Hi,
i have a problem with the following kernel code :
for(int x = kernelradius; x <= nbNiveaux - kernelradius - 1; x++)
{
for(int y = kernelradius; y <= nbNiveaux - kernelradius - 1; y++)
{
sommediv = 0;
unsigned int index_cmat = __umul24(i, nbNiveaux) + __umul24(__umul24(j, d), nbNiveaux) + x + __umul24(y , d); // (x,y)
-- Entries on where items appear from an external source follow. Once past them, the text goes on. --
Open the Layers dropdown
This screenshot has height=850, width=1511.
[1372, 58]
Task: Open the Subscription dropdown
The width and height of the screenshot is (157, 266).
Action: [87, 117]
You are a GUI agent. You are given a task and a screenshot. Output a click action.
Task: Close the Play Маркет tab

float cmatxy = Cmats[index_cmat];
for(int kx = -kernelradius; kx <= kernelradius; kx++)
{
for(int ky = -kernelradius; ky <= kernelradius; ky++)
{
dx = x + kx;
dy = y + ky;
unsigned int index_cmatf = __umul24(i, nbNiveaux) + __umul24(__umul24(j, d), nbNiveaux) + dx + __umul24(dy , d); // (dx,dy)
CmatsF[index_cmatf] = h[kernelradius + kx + (kernelradius + ky) * largeurFiltre[0]];
}
}
}
}
CmatsF and h are global memory arrays. When I want to read elements of h outside the loops “for(int kx …, ky …” it works perfectly, but inside the loops, it seems to crash the kernel (or CUDA) and global memory is cleared. :unsure:
Can someone explain to me why I can’t access h in these loops ?
thanks